WHAT TO DO: Write out exactly the lines between the line containing "Given: Tap the add friend icon" and the end of the records, counting both ends, and leave out all pictures.

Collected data
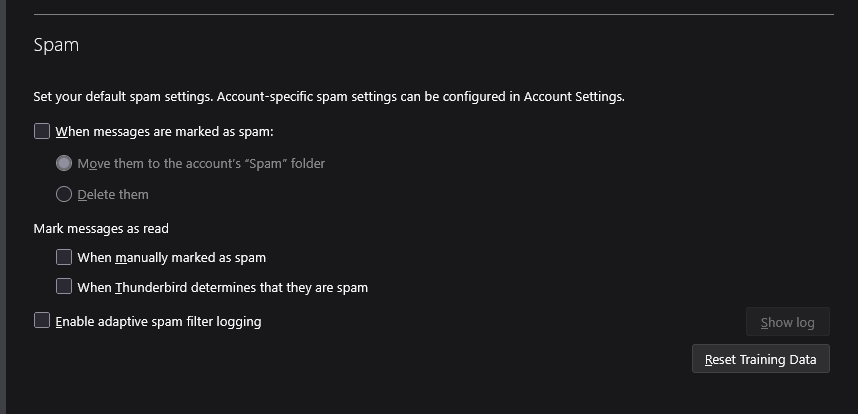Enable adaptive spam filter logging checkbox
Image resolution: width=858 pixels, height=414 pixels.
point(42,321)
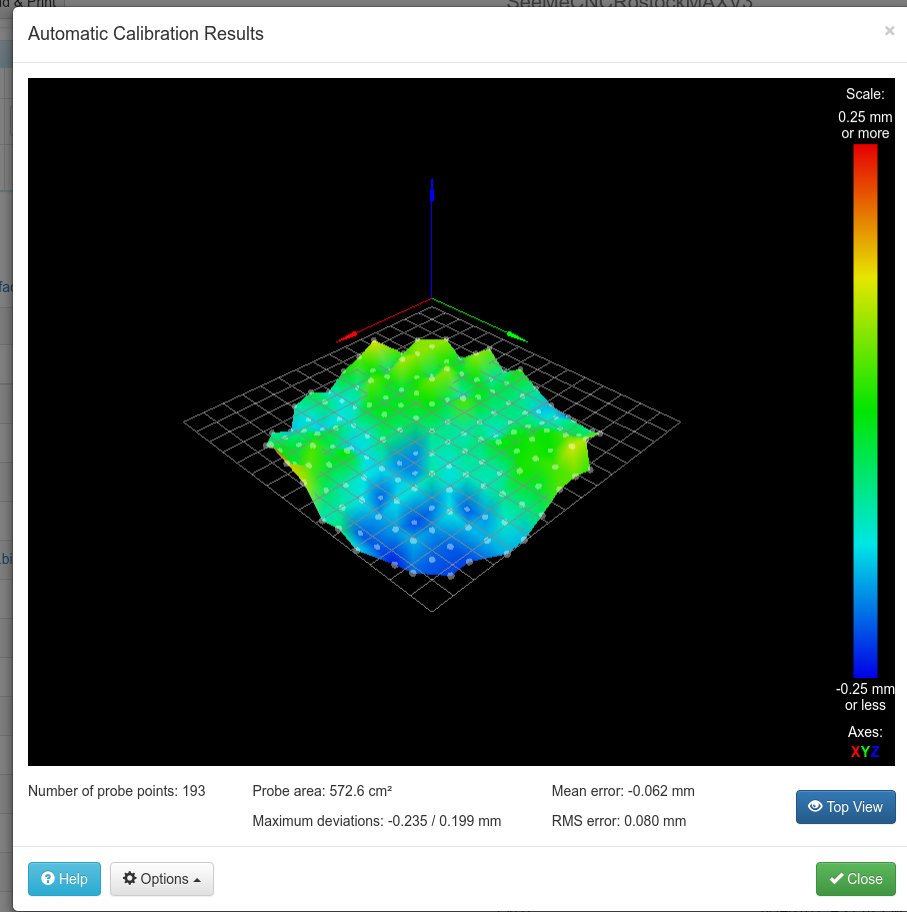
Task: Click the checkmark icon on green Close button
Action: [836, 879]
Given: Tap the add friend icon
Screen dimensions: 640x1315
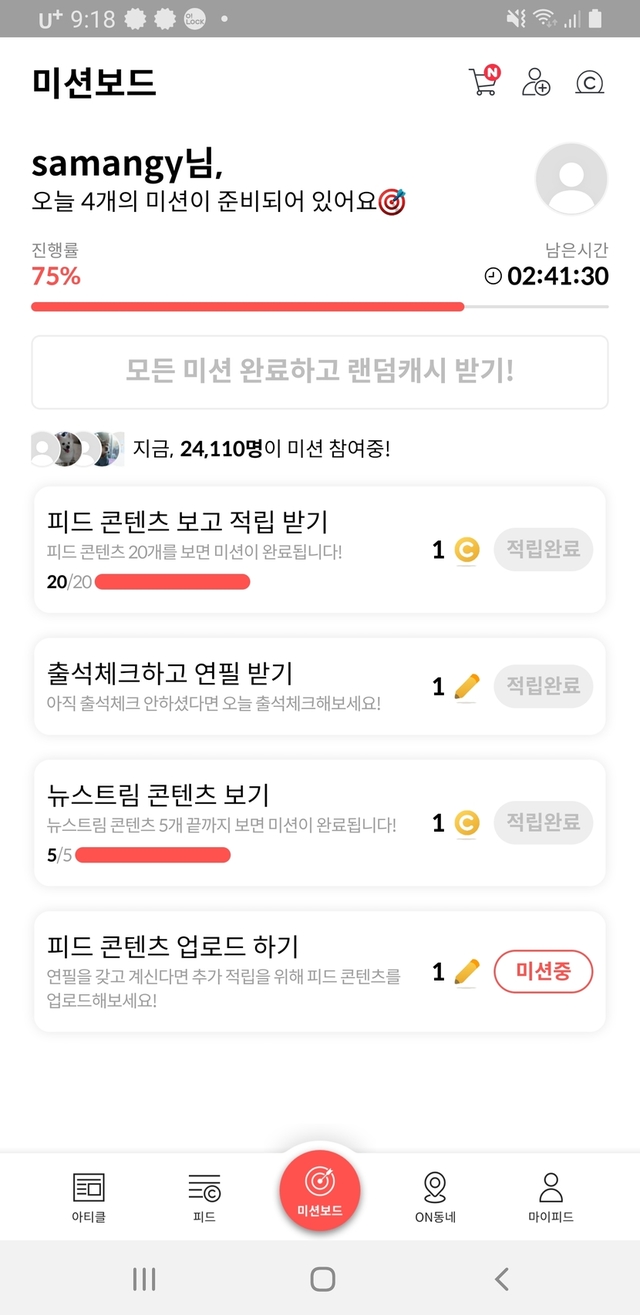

FINISHED TASK:
Given: Tap the add friend icon
Screen dimensions: 640x1315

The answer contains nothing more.